ResNet: Understanding Residual Networks

ResNet (2015) solved one of deep learning's most frustrating problems: why do deeper networks sometimes perform worse than shallow ones? The answer changed computer vision forever.

The Key Insight: Instead of learning a direct mapping, let each layer learn the difference (residual) from its input. This creates "information highways" that gradients can flow through freely.

The Problem: Vanishing Gradients

Imagine you're playing telephone with 100 people. By the time a message reaches the end, it's completely distorted. Deep neural networks have the same problem:

With each layer, gradients get multiplied by small numbers. After 50+ layers, the gradient reaching early layers is essentially zero—they stop learning.

The Solution: Skip Connections

ResNet's brilliant idea: let information "skip" over layers through a shortcut connection.

The Math

Instead of learning $H(x)$ directly, we learn $F(x) = H(x) - x$ :

$y = F(x) + x$

Why does this help?

Easy baseline: If the optimal function is identity ( $H(x) = x$ ), the network just needs $F(x) = 0$
Gradient highway: During backprop, gradient flows through the $+x$ unchanged
Additive, not multiplicative: Gradients add rather than multiply

1. The Basic Block (ResNet-18/34)

Used in smaller ResNets. Two 3×3 convolutions with a skip connection:

from flax import nnx
import jax.numpy as jnp
from typing import Optional

class BasicBlock(nnx.Module):
    """The building block for ResNet-18 and ResNet-34."""
    expansion = 1  # Output channels = input channels
    
    def __init__(self, in_channels: int, out_channels: int, stride: int = 1,
                 downsample: Optional[nnx.Module] = None, *, rngs: nnx.Rngs):
        # Main path: two 3×3 convolutions
        self.conv1 = nnx.Conv(in_channels, out_channels, kernel_size=(3, 3),
                              strides=stride, padding=1, use_bias=False, rngs=rngs)
        self.bn1 = nnx.BatchNorm(out_channels, rngs=rngs)
        
        self.conv2 = nnx.Conv(out_channels, out_channels, kernel_size=(3, 3),
                              strides=1, padding=1, use_bias=False, rngs=rngs)
        self.bn2 = nnx.BatchNorm(out_channels, rngs=rngs)
        
        # Skip connection might need to match dimensions
        self.downsample = downsample

    def __call__(self, x, training: bool = True):
        identity = x
        
        # Main path: Conv -> BN -> ReLU -> Conv -> BN
        out = nnx.relu(self.bn1(self.conv1(x), use_running_average=not training))
        out = self.bn2(self.conv2(out), use_running_average=not training)
        
        # Match dimensions if needed (when stride > 1 or channels change)
        if self.downsample is not None:
            identity = self.downsample(x, training=training)
        
        # The magic: add skip connection, then ReLU
        return nnx.relu(out + identity)

What's `downsample`?

When the feature map size or channel count changes, the skip connection can't directly add—dimensions don't match. We use a 1×1 convolution to project:

2. The Bottleneck Block (ResNet-50/101/152)
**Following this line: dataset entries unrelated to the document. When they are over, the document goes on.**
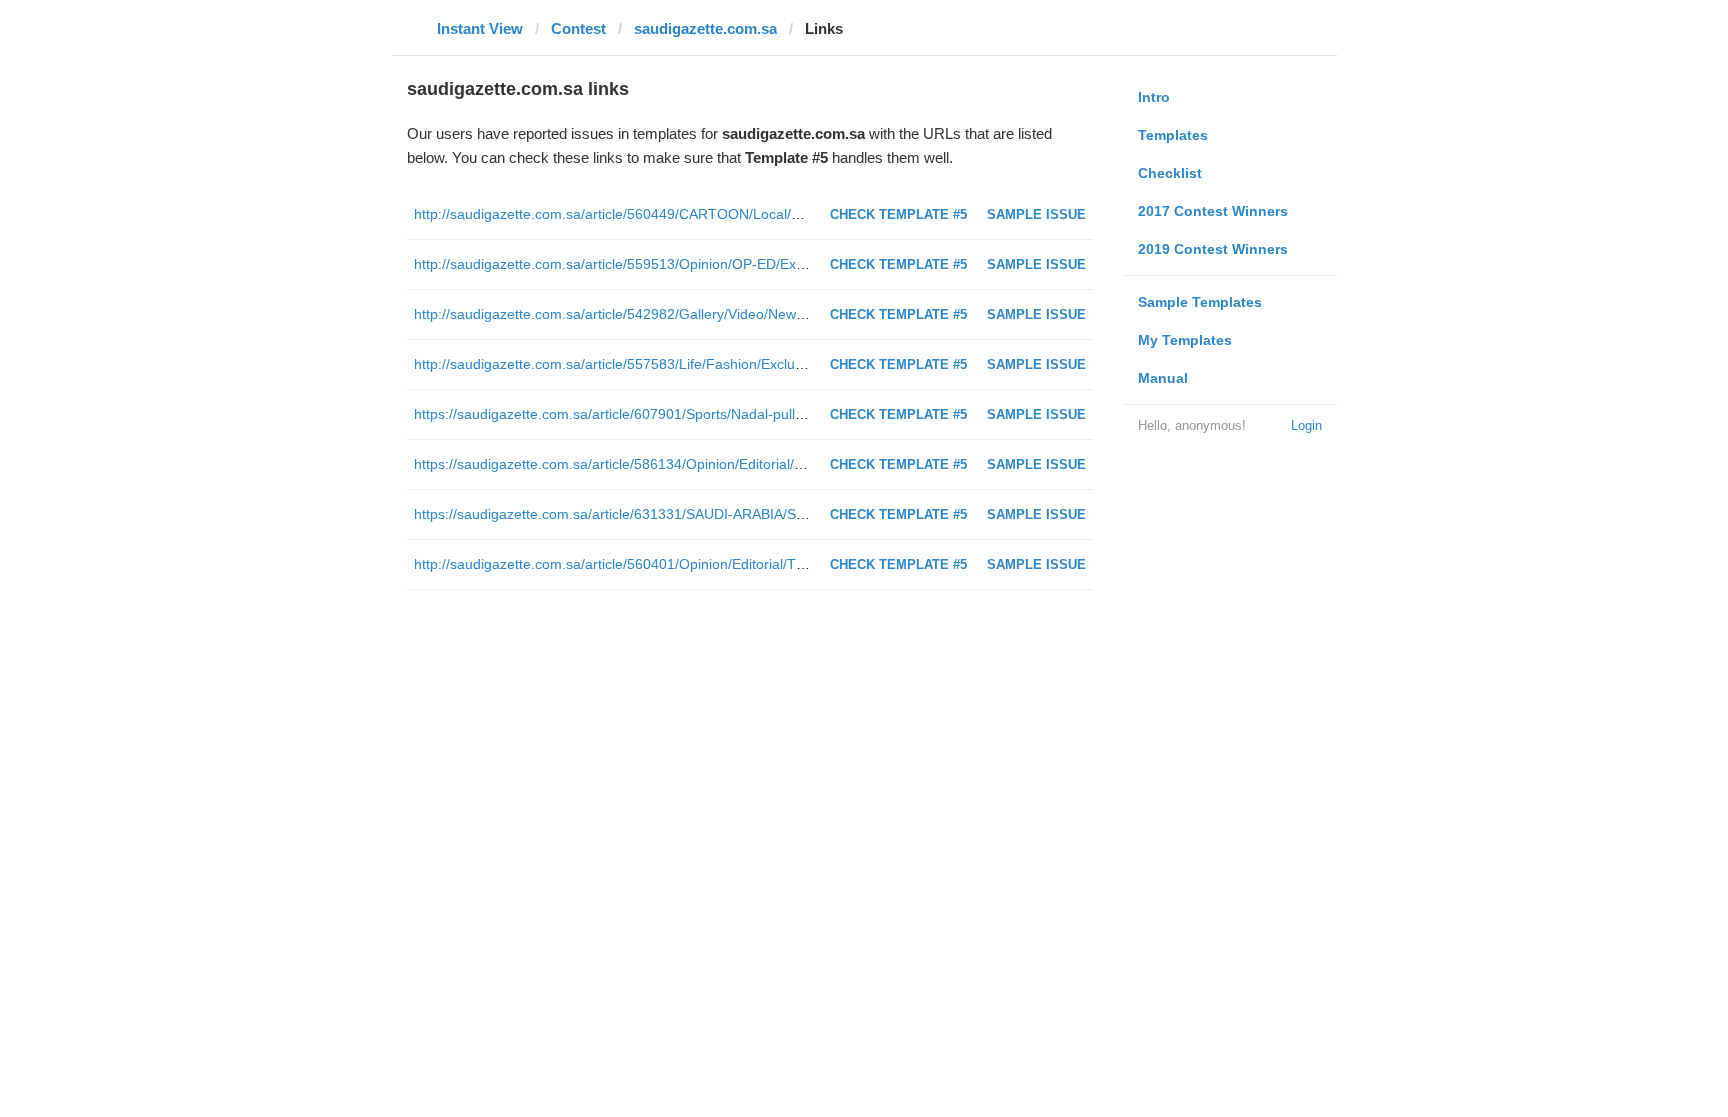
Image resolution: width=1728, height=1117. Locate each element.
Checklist (1170, 173)
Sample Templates (1200, 302)
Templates (1173, 135)
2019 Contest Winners (1213, 249)
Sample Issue (1036, 214)
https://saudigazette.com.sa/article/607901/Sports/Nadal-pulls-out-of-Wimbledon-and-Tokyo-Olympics (734, 414)
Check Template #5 (898, 214)
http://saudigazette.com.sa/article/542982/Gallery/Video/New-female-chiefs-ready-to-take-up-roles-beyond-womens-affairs (800, 314)
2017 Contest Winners (1213, 211)
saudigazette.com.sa (705, 28)
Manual (1163, 378)
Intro (1154, 97)
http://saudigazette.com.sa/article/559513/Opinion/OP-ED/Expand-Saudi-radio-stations (687, 264)
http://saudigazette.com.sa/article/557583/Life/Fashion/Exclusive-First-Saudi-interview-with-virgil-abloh (736, 364)
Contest (578, 28)
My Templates (1185, 340)
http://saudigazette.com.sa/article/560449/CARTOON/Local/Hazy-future (639, 214)
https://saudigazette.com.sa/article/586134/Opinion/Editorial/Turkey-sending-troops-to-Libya (703, 464)
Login (1306, 425)
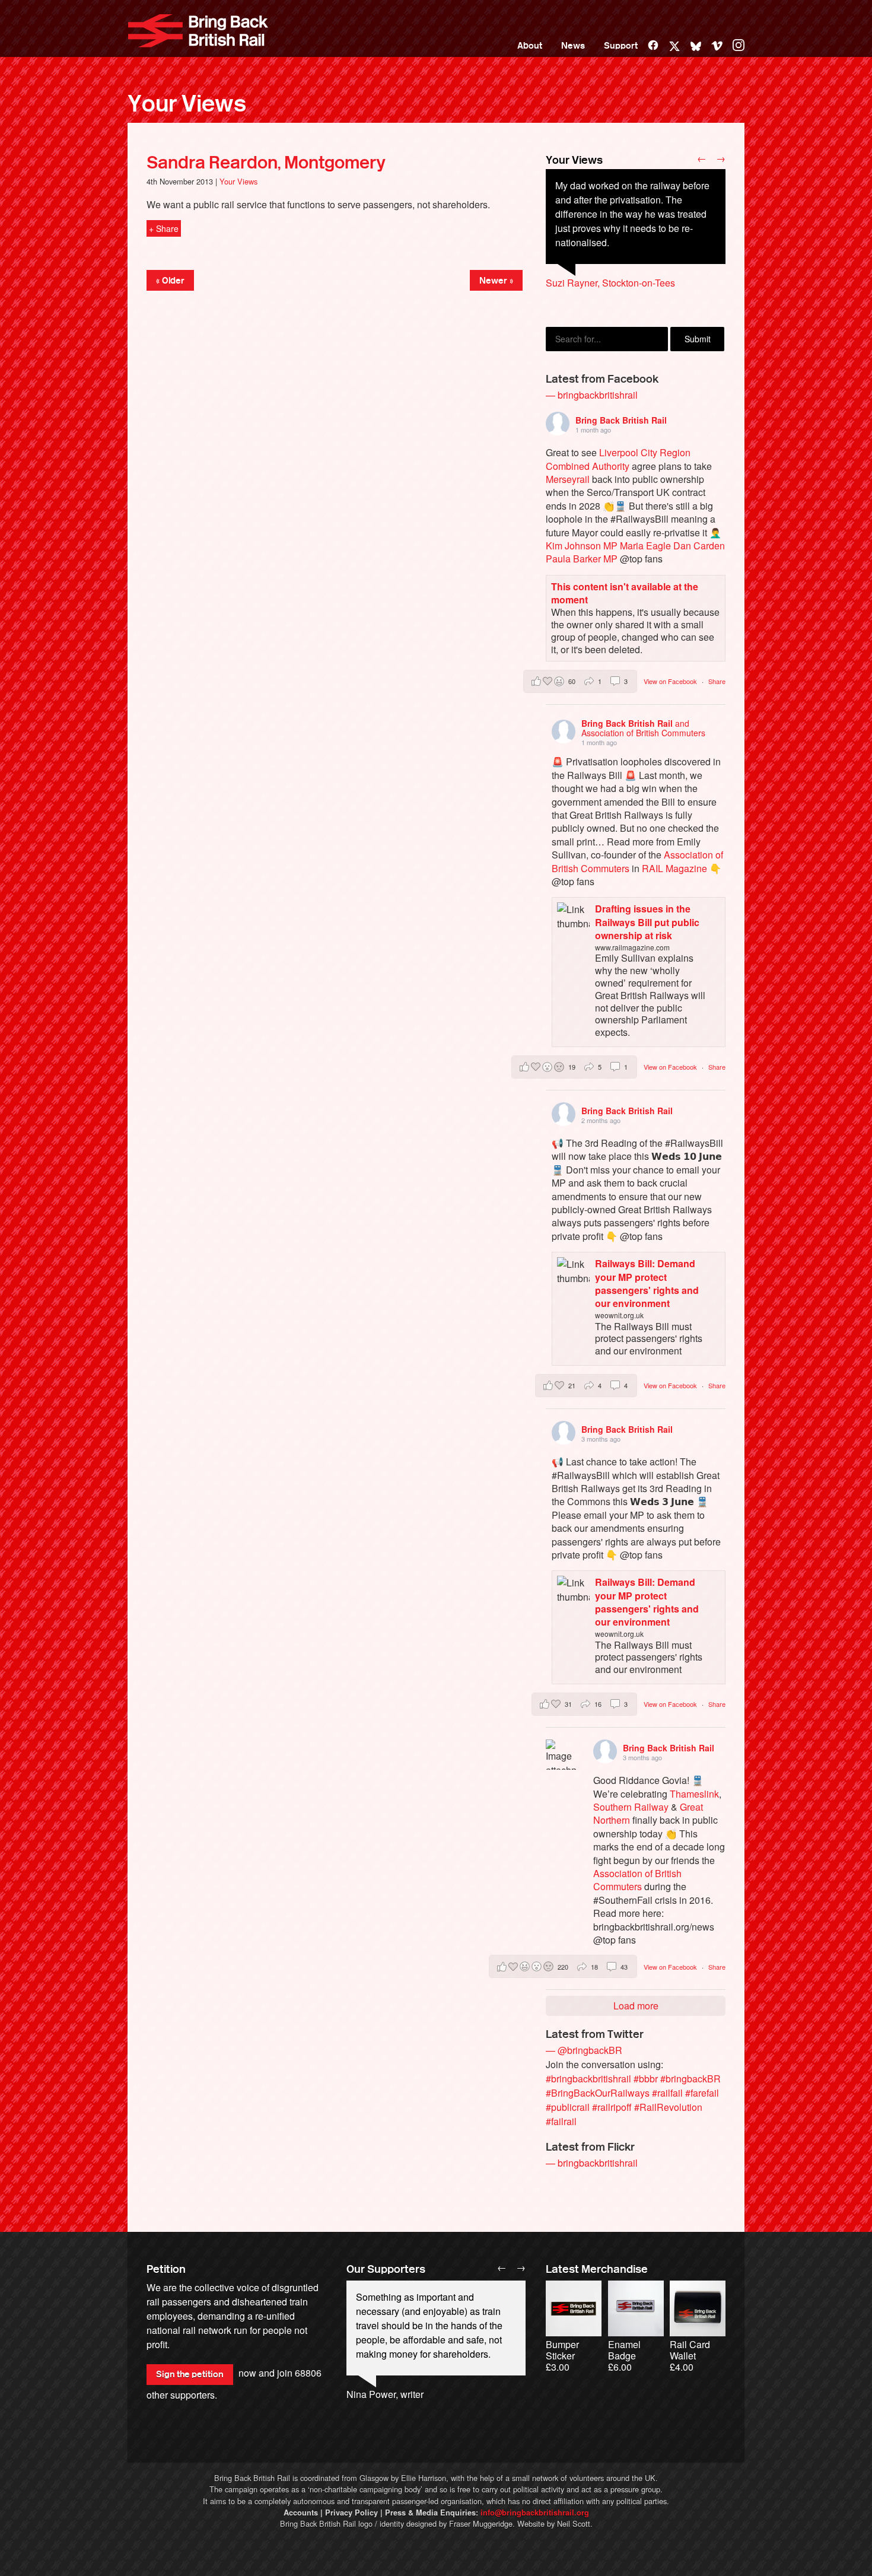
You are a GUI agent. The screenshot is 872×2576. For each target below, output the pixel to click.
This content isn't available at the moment (624, 593)
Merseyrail (568, 479)
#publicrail (568, 2107)
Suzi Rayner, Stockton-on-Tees (610, 283)
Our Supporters (385, 2269)
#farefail (702, 2093)
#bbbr (646, 2078)
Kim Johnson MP (582, 545)
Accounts (301, 2512)
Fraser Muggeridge (481, 2523)
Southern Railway (631, 1807)
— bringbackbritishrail (592, 395)
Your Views (187, 103)
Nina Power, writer (385, 2394)
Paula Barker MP (582, 558)
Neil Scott (573, 2523)
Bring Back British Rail (198, 30)
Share (716, 681)
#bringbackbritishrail (588, 2078)
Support (621, 45)
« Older (170, 280)
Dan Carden (699, 545)
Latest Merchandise (597, 2269)
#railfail (667, 2093)
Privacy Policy (351, 2512)
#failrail (561, 2121)
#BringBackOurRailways (598, 2093)
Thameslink (694, 1794)
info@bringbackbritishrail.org (534, 2512)
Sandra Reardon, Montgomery (266, 162)
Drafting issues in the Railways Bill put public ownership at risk (647, 922)
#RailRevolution (668, 2107)
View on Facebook (671, 681)
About (529, 45)
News (573, 45)
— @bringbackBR (584, 2050)
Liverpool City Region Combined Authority (618, 459)
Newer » (496, 280)
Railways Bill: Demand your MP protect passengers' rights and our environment (647, 1283)
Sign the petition (190, 2374)
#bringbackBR (690, 2078)
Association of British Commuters (637, 1879)
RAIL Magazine (674, 868)
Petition (166, 2269)
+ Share (164, 228)
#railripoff (612, 2107)
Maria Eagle (645, 545)
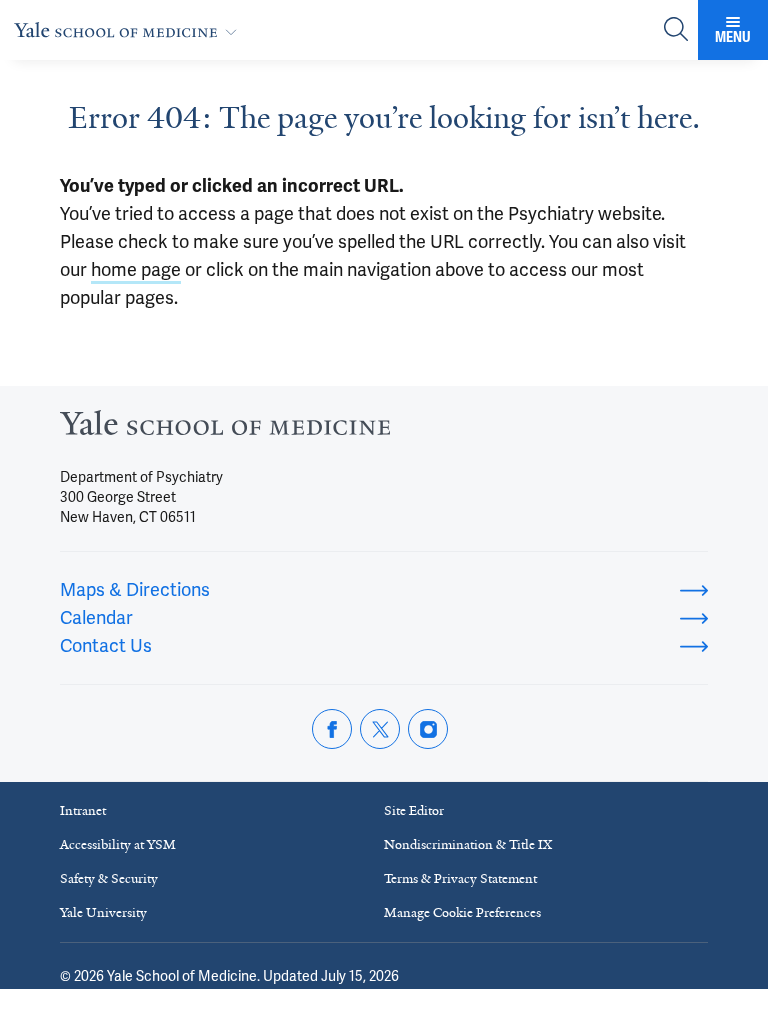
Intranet (83, 810)
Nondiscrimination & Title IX (468, 844)
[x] (380, 729)
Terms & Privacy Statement (460, 878)
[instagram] (428, 729)
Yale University (103, 912)
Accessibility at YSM (118, 844)
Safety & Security (109, 878)
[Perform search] (676, 30)
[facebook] (332, 729)
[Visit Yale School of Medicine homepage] (225, 428)
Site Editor (414, 810)
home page (136, 269)
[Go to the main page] (129, 29)
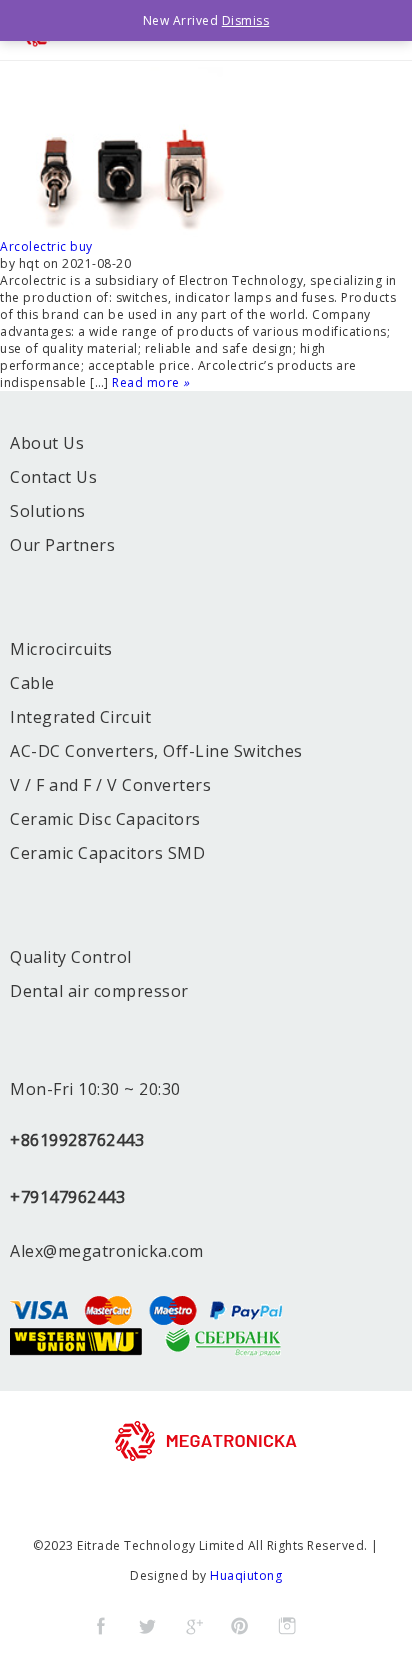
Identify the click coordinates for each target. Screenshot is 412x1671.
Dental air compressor (99, 991)
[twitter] (147, 1626)
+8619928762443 (77, 1140)
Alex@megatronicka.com (107, 1251)
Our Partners (62, 545)
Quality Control (71, 957)
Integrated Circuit (80, 717)
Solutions (48, 511)
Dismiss (246, 20)
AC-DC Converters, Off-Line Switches (156, 751)
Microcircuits (61, 649)
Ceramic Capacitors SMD (107, 853)
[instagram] (287, 1626)
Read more (151, 382)
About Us (47, 443)
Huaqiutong (246, 1575)
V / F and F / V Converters (110, 785)
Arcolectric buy (46, 246)
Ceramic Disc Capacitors (105, 819)
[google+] (194, 1626)
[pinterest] (240, 1626)
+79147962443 (67, 1197)
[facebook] (101, 1626)
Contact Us (53, 477)
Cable (32, 683)
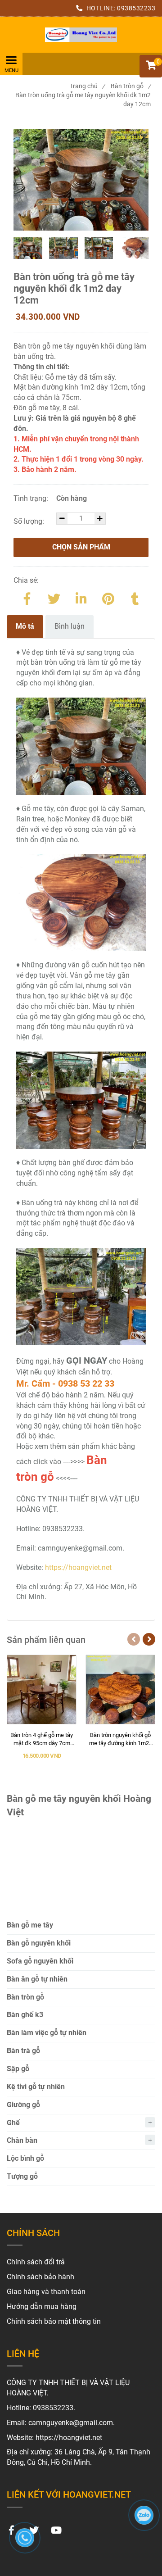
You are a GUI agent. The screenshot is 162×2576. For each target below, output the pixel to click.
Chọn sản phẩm (81, 547)
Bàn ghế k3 (25, 2014)
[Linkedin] (81, 597)
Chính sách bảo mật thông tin (54, 2321)
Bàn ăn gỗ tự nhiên (37, 1979)
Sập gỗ (18, 2068)
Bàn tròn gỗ (131, 86)
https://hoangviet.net (78, 1567)
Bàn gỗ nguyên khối (39, 1943)
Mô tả (25, 626)
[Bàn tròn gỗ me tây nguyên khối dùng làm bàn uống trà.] (81, 34)
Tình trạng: (32, 498)
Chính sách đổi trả (36, 2262)
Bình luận (69, 626)
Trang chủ (87, 86)
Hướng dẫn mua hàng (41, 2306)
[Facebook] (27, 597)
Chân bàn (22, 2140)
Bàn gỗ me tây (30, 1925)
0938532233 (136, 8)
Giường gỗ (23, 2104)
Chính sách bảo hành (40, 2276)
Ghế (13, 2122)
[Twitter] (54, 597)
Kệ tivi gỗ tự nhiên (36, 2086)
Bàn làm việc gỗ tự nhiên (46, 2032)
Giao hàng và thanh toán (46, 2291)
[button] (151, 66)
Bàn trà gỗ (23, 2050)
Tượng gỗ (22, 2176)
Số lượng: (30, 521)
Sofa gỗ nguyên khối (40, 1961)
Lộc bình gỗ (25, 2158)
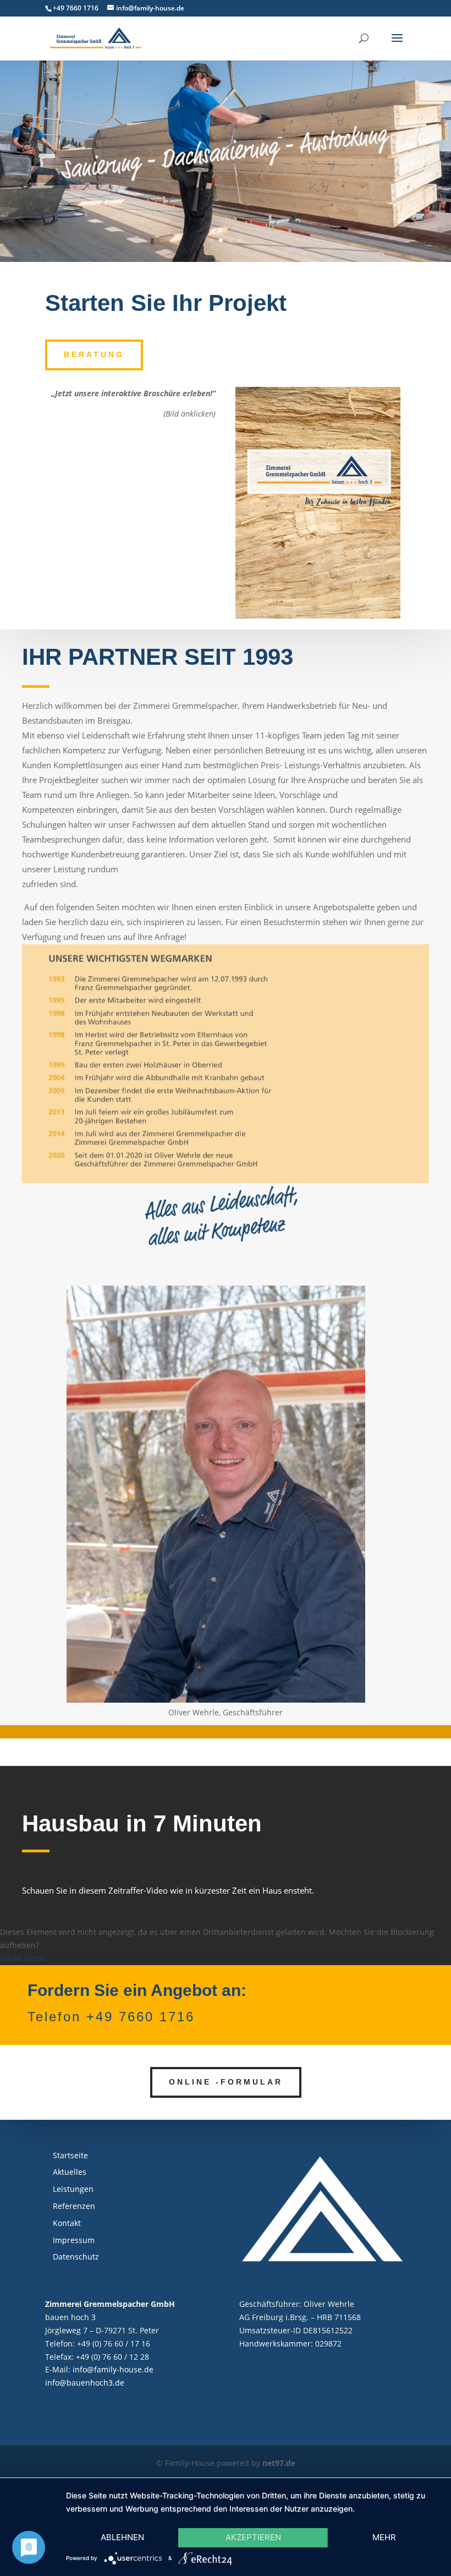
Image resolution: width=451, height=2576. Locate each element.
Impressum (74, 2240)
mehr (384, 2537)
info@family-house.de (113, 2369)
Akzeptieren (253, 2537)
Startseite (70, 2155)
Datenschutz (76, 2256)
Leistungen (73, 2189)
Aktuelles (69, 2172)
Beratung (94, 354)
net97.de (278, 2463)
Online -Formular (226, 2081)
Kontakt (67, 2223)
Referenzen (74, 2206)
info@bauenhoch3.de (84, 2382)
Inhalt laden (22, 1958)
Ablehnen (122, 2537)
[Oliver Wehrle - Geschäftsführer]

For deeper networks, a 3-layer "bottleneck" design is more efficient:

1×1 conv: Reduce channels (compress)
3×3 conv: Learn spatial features (expensive operation on fewer channels)
1×1 conv: Expand channels back (decompress)

Why bottleneck?

3×3 conv on 256 channels = 256 × 256 × 9 = 590k parameters
1×1→64, 3×3→64, 1×1→256 = 16k + 37k + 16k = 69k parameters

Same receptive field, 8× fewer parameters!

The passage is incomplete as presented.